#### Your assignment:
Could each entry be returned exactly as it appears?

··· Exercise material ···

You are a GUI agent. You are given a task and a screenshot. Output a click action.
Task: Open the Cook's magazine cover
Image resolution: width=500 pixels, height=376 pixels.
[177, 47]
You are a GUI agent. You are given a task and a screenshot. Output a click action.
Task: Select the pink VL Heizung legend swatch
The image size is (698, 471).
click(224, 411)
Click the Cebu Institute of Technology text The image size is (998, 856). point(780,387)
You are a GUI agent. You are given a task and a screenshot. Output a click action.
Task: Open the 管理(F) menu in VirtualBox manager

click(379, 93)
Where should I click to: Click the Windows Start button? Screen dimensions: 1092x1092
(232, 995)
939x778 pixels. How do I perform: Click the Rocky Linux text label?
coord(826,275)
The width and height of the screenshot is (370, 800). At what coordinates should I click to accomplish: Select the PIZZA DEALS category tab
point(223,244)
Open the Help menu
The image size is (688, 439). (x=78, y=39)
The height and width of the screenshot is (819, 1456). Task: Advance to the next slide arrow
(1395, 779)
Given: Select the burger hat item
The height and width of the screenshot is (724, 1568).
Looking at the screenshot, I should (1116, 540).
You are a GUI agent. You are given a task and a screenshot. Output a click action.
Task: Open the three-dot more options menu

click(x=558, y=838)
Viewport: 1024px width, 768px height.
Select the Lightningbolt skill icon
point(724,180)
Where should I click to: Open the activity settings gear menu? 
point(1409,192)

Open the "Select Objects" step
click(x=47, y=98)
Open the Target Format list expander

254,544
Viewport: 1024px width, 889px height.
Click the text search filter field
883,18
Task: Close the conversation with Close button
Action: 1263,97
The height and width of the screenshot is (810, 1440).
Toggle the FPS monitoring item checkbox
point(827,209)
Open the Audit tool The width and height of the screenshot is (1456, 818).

···

#### Solution to this exercise:
You are a GUI agent. You are given a task and a screenshot. Output a click action.
Task: Open the Cook's magazine cover
Image resolution: width=500 pixels, height=376 pixels.
[177, 47]
You are a GUI agent. You are given a task and a screenshot. Output a click action.
Task: Select the pink VL Heizung legend swatch
The image size is (698, 471).
click(224, 411)
Click the Cebu Institute of Technology text The image size is (998, 856). point(780,387)
You are a GUI agent. You are given a task and a screenshot. Output a click action.
Task: Open the 管理(F) menu in VirtualBox manager

click(379, 93)
Where should I click to: Click the Windows Start button? Screen dimensions: 1092x1092
(232, 995)
939x778 pixels. How do I perform: Click the Rocky Linux text label?
coord(826,275)
The width and height of the screenshot is (370, 800). At what coordinates should I click to accomplish: Select the PIZZA DEALS category tab
point(223,244)
Open the Help menu
The image size is (688, 439). (x=78, y=39)
The height and width of the screenshot is (819, 1456). Task: Advance to the next slide arrow
(1395, 779)
Given: Select the burger hat item
The height and width of the screenshot is (724, 1568).
Looking at the screenshot, I should (1116, 540).
You are a GUI agent. You are given a task and a screenshot. Output a click action.
Task: Open the three-dot more options menu

click(x=558, y=838)
Viewport: 1024px width, 768px height.
Select the Lightningbolt skill icon
point(724,180)
Where should I click to: Open the activity settings gear menu? 
point(1409,192)

Open the "Select Objects" step
click(x=47, y=98)
Open the Target Format list expander

254,544
Viewport: 1024px width, 889px height.
Click the text search filter field
883,18
Task: Close the conversation with Close button
Action: 1263,97
The height and width of the screenshot is (810, 1440).
Toggle the FPS monitoring item checkbox
point(827,209)
Open the Audit tool The width and height of the screenshot is (1456, 818).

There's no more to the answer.